Amasya İtimat

USANDIK…

Naci Konyar

Öyle derler ya “İşin fıtratında var.” Siyasetin fıtratında da makam, mevki, baş olma hırsı vardır. İster teokratik, ister totaliter, hanedan ya da demokratik sistem olsun iktidar yarışında kuşanılan tek silah koltuğu kapma silahıdır. Sistemler farklı da olsa özdeki hırs malzemesi ortak bir unsurdur.

Hırsların yarıştığı, adına millet iradesi denen bu oyunda kazanacağız ümidiyle kaybeden hep milletimiz olmuştur. Çünkü kuralın temelinde hizmet aşkından önce insan benliğini kaplamış olan beşeri hırs vardır.

Tarihimiz  saltanat hikayeleriyle doludur ama siyasilerimiz ibretle izleyip ders almamaya inat etmişlerdir.

Fatih’in ünlü “Nizam-ı devlet için kardeş katline” cevaz veren kanunnamesiyle bazı hükümdarlar kendilerine taht nasip olduğunda ana memesindeki kardeşlerini cellata teslim etmekten çekinmemişlerdir. Fatih, kanuna gerekçe olarak Nizam-ı Alem için dünya düzenini göstermiştir.

Padişahlarda saltanata tek başına sahip olma illeti vezirlerde de farklı değildir. Yavuz Sultan Selim zamanında bir beddua şekli varmış. Hasmının felaketini isteyen şahıs

-İnşallah Sultan Selim’e vezir olursun.. diye beddua edermiş,

Çünkü Yavuz’a vezir olanın başı bir gün mutlaka gidermiş.

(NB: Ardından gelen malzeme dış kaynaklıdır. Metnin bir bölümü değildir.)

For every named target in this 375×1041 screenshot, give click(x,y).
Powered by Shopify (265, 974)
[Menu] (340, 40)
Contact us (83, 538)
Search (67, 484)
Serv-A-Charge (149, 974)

Vezirler de, kendi yerlerini alacak olandan şüphelendikleri kişileri

-Engin tecrübenizden devlet yararlanmak istiyor vaadiyle Tuğralı, ümit dolu bir davetnameyle İstanbul’a çağırdıkları şahsı Topkapı Sarayı’ndan girer girmez Bostancılar odasında cellatlara boğdururlarmış.

İnsanda hırs hamuru aynı olunca Osmanlı’dan günümüze devlet düzeninde saltanat kavgalarının şekli değişmemiştir. Gidenler, yerlerine gelenler…

Hep ben, hep bana, her alkış benim, bana biat, itaat şart diyenlerin kuvvet ve kudretleri ne olursa olsun bir zaman sonra mezar taşları başında esen yeller her faniye fısıldadığı gibi onlara da yeraltı şöhretinizden başka bir ünvanınız kalmamıştır diyecektir.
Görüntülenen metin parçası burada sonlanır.